MUDGE’S Musings
Forests have been felled, and electrons have been transformed by the gazillions since Mitt Romney officially tackled his difficult religion last week. Steve Chapman’s input was appreciatively noted in our last post.
Today we encountered an interesting pair of commentaries on the same topic worth continuing the conversation: Maureen Dowd in the NYTimes, and Charles Krauthammer in the Washington Post.
First, Dowd:
Mitt’s No J.F.K.
By MAUREEN DOWD | Published: December 9, 2007
You’d think Catholics, who watched with trepidation as J.F.K. battled prejudice, would be sympathetic to Mitt Romney….
Mormons see themselves as the one true religion, and don’t buy all of the New Testament, he [Joseph Smith biographer Jon Krakauer] said, “which makes it curious why Mitt thinks evangelical Christians are his allies….”
“J.F.K.’s speech was to reassure Americans that he wasn’t a religious fanatic,” Mr. Krakauer agreed. “Mitt’s was to tell evangelical Christians, ‘I’m a religious fanatic just like you.’”
[Please click the link below for the complete article — but then please come on back!]
Mitt’s No J.F.K. – New York Times
Krauthammer has his usual unique perspective — highly critical of Mike Huckabee for pushing Romney’s religion front and center:
Huckabee Plays the Religion Card
By Charles Krauthammer | Friday, December 7, 2007; Page A39
Mormonism should be a total irrelevancy in any political campaign. It is not. Which is why Mitt Romney had to deliver his JFK “religion speech” yesterday. He didn’t want to. But he figured that he had to. Why? Because he’s being overtaken in Iowa. Why Iowa? Because about 40 percent of the Republican caucus voters in 2000 were self-described “Christian conservatives” — twice the number of those in New Hampshire, for example — and, for many of them, Mormonism is a Christian heresy.
It’s not relevant, and shame on Huckabee for forcing Romney to respond, says Krauthammer.
[Please click the link below for the complete article — but then please come on back!]
Charles Krauthammer – Huckabee Plays the Religion Card – washingtonpost.com
As it happens, Krauthammer, Dowd, and this writer are also members of minority religions in this country.
A country founded on the principles of political and religious liberty.
Principles which have come under attack from within in pernicious ways.

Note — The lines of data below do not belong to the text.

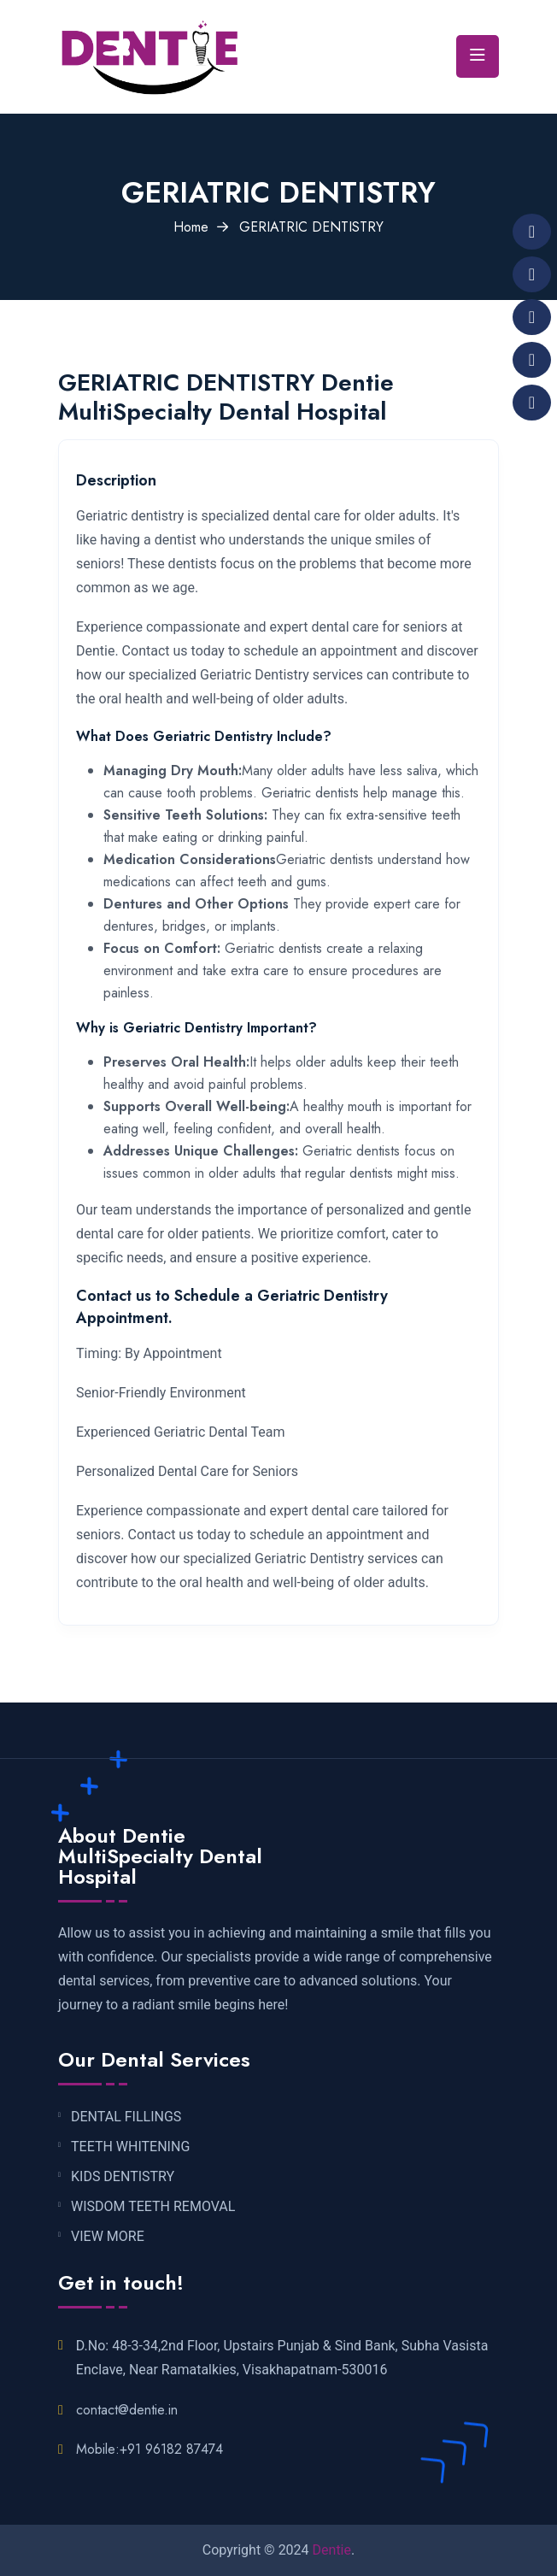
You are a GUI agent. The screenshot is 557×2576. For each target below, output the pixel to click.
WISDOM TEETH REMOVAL (153, 2206)
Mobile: (149, 2449)
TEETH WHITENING (130, 2147)
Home (190, 227)
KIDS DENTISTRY (122, 2177)
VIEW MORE (107, 2236)
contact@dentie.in (127, 2410)
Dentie (332, 2550)
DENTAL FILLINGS (126, 2117)
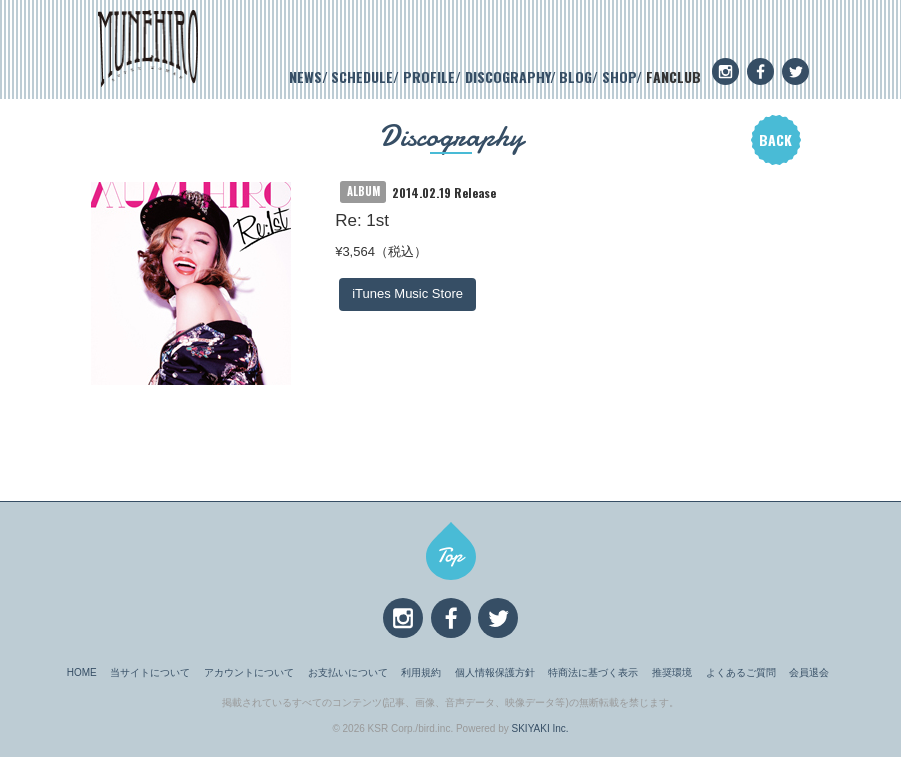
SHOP (619, 76)
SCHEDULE (362, 76)
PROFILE (429, 76)
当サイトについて (150, 672)
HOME (82, 672)
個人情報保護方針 (495, 672)
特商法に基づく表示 (593, 672)
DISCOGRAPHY (507, 76)
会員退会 (809, 672)
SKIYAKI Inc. (540, 728)
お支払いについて (348, 672)
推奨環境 (672, 672)
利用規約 (421, 672)
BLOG (575, 76)
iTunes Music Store (407, 293)
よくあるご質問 (741, 672)
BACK (775, 139)
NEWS (305, 76)
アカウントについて (249, 672)
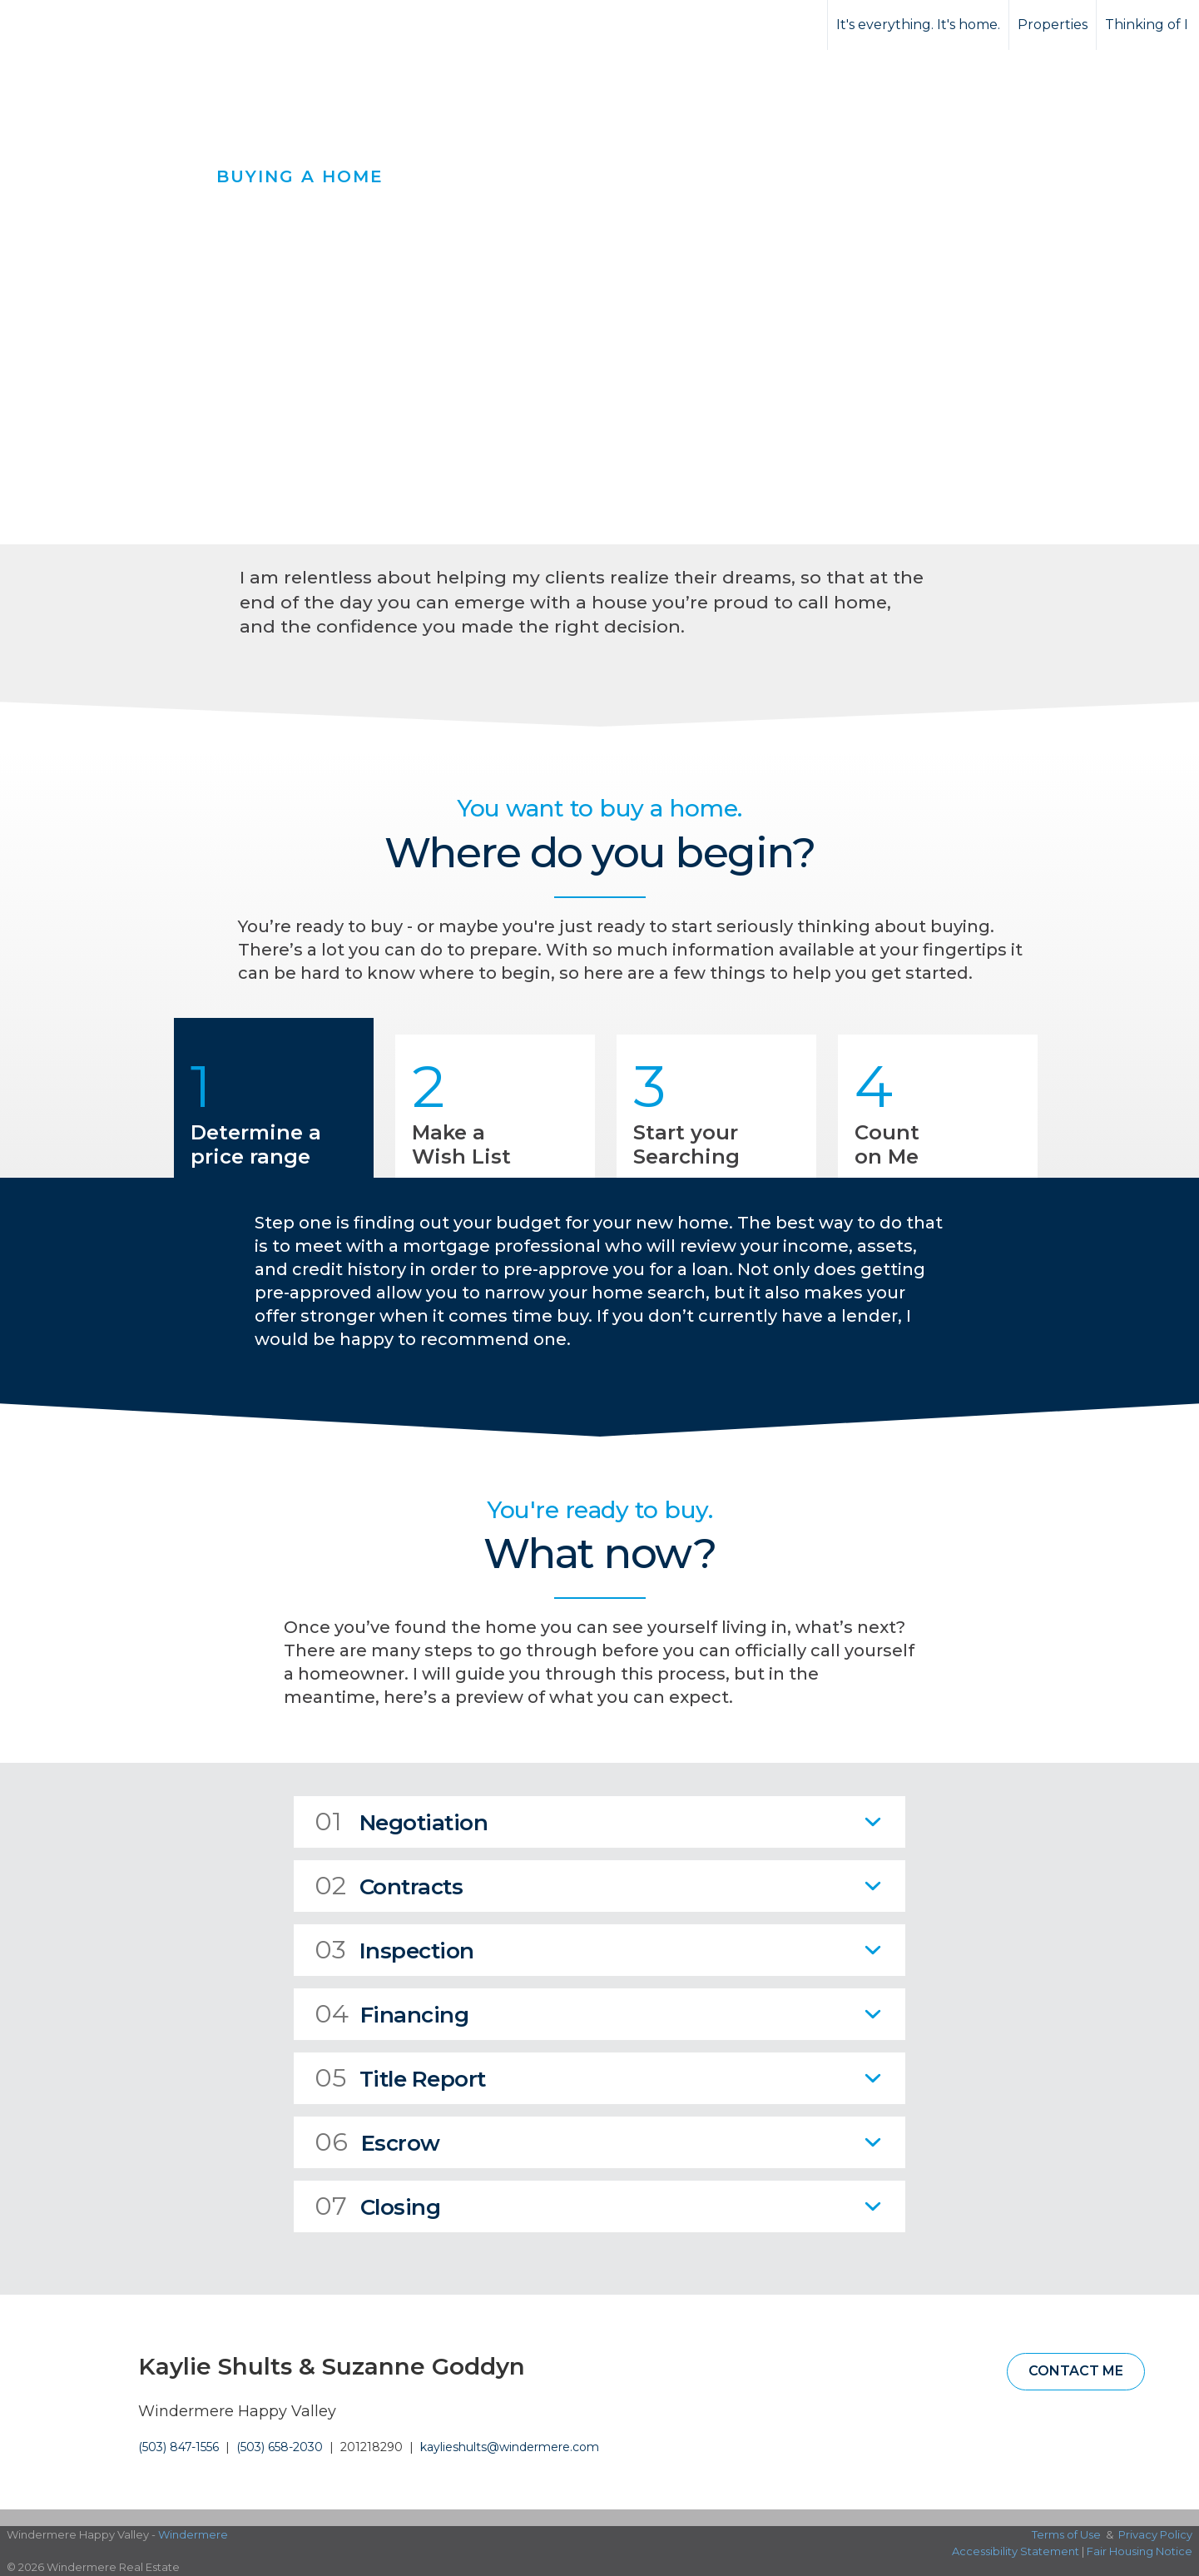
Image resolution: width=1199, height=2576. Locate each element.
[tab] (599, 1822)
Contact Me (1075, 2371)
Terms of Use (1066, 2534)
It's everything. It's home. (918, 24)
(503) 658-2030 (279, 2447)
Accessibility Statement (1015, 2551)
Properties (1053, 24)
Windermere (193, 2534)
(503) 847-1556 (178, 2447)
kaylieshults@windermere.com (509, 2447)
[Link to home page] (75, 25)
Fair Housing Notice (1139, 2551)
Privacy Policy (1155, 2534)
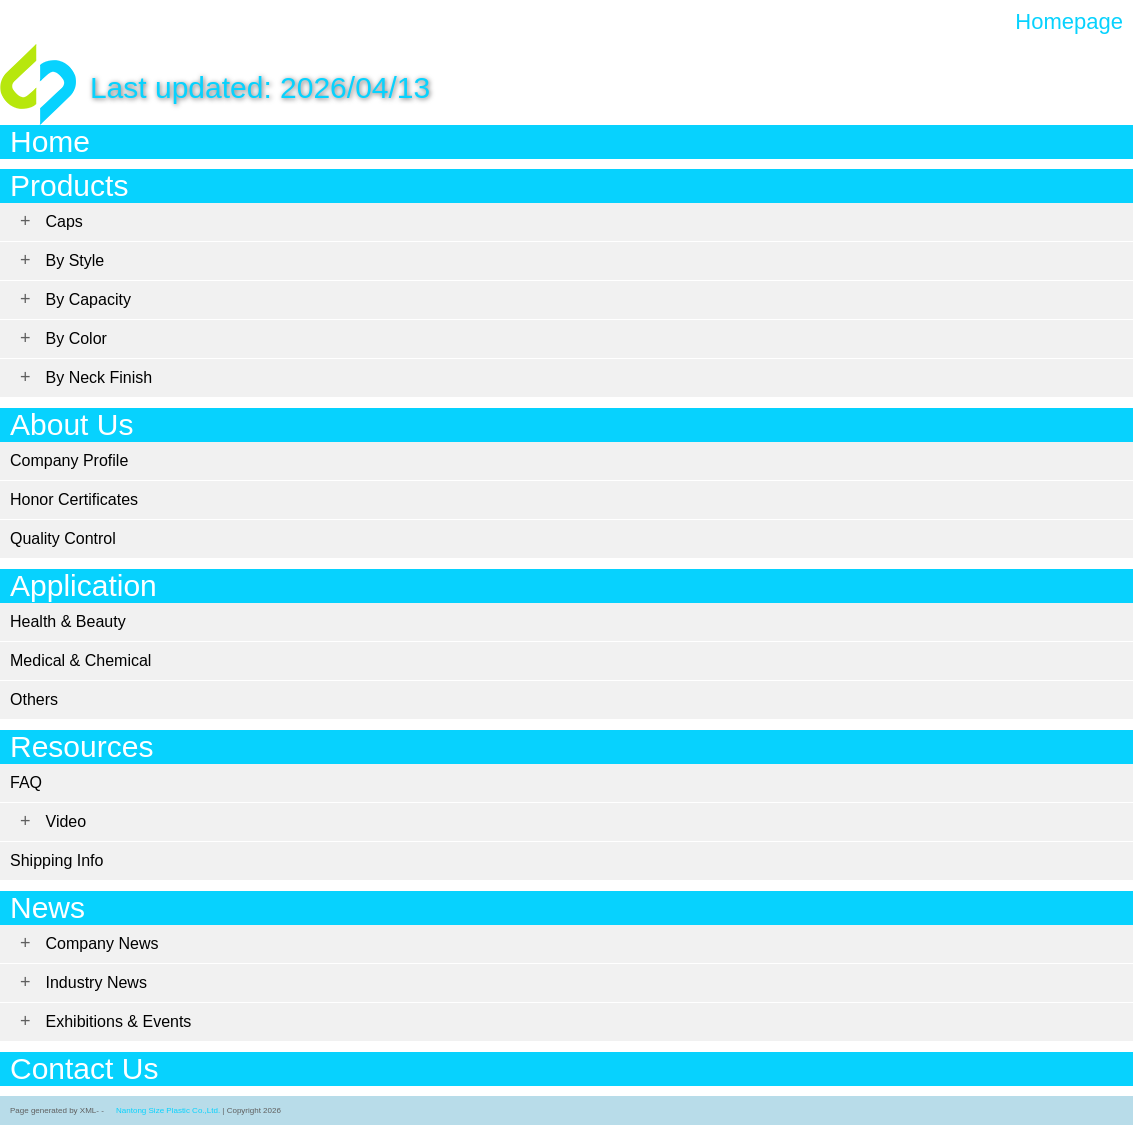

For the past seven years, the U.S. has been run by fanatical neo-con evangelical Christians. We can see the results, in a murderous and pointless exercise in Iraq; in the torture of political prisoners (when did the U.S. ever even have political prisoners — isn’t that for the Soviet Union?); in the brainless interruption on spurious religious grounds of stem cell research that could lead to amazing medical breakthroughs.
One dares say that any change just has to be for the better.
And when it comes down to it, a list of the problems MUDGE has with Huckabee, Romney, Giuliani, Thompson and all of the Republican contenders is plenty lengthy without anyone’s religious affiliation even moving the needle.
This is all a distraction, anyway. There’s still a bloody war on; the sub-prime driven financial crisis has barely scratched the surface; and as long as we’re speaking of sub-prime, let’s use that phrase to define public education, and then fix it!
These are the real issues to grapple with, and these conversations about a person’s private religious practice are meant to deflect us from the reality of the failures of the present government, and the empty promises of most of those who aim to succeed it.
In case you missed it, I’ll finish this with Krauthammer’s carefully drawn irony:
Every mention of God in every inaugural address in American history refers to the deity in this kind of all-embracing, universal, nondenominational way. (The one exception: William Henry Harrison. He caught cold delivering that inaugural address. Thirty-one days later, he was dead. Draw your own conclusion.)